The Forgotten $150 Billion Banking Bailout

The Forgotten $150 Billion Banking Bailout

On this day in economic and business history...

The savings and loan crisis of the 1980s had many causes, and like most financial meltdowns, it also had many attempted solutions. One of the earliest attempted solutions for this bubbling catastrophe was the Financial Institutions Reform, Recovery, and Enforcement Act (FIRREA), signed into law by President George H. W. Bush on Aug. 9, 1989. The act established the Resolution Trust Corporation (RTC), and also put in place several changes to the financial-industry regulatory regime of the United States that would play a part in the subprime mortgage crisis two decades later.

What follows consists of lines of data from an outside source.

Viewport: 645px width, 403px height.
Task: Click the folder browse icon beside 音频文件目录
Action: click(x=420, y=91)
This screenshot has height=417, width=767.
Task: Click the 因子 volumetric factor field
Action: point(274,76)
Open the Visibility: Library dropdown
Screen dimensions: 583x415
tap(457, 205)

The RTC wound up serving as janitor to the garbage-filled savings-and-loan industry. From its establishment to the final gasps of the crisis in 1995, the RTC wound up 747 thrift banks with assets totaling $394 billion. This was the lion's share of the total cost and impact of the crisis, which began in 1986 and which saw a total of 1,043 thrifts with $519 billion in assets fail by 1995. The RTC was initially funded with $50 billion, but this proved inadequate to handle the huge wave of thrift failures it was forced to deal with in 1989 and 1990. By 1995, the RTC's funding had been more than doubled to $105 billion, but this was only a part of the estimated $153 billion total cost of the crisis to American interests, both public and private. Taxpayers wound up footing $124 billion in bailout cleanup costs that were never recouped.

The remainder of FIRREA focused on tightening up the regulatory structure surrounding the affected sectors. Thrifts had been allowed to play somewhat fast and loose with their accounting thanks to a series of ill-devised regulatory gimmicks, ultimately pushed aside by FIRREA's adoption of stricter compliance requirements. The savings-and-loan industry was also taken under the protection of the FDIC, safeguarding depositor funds while imposing another set of regulatory requirements.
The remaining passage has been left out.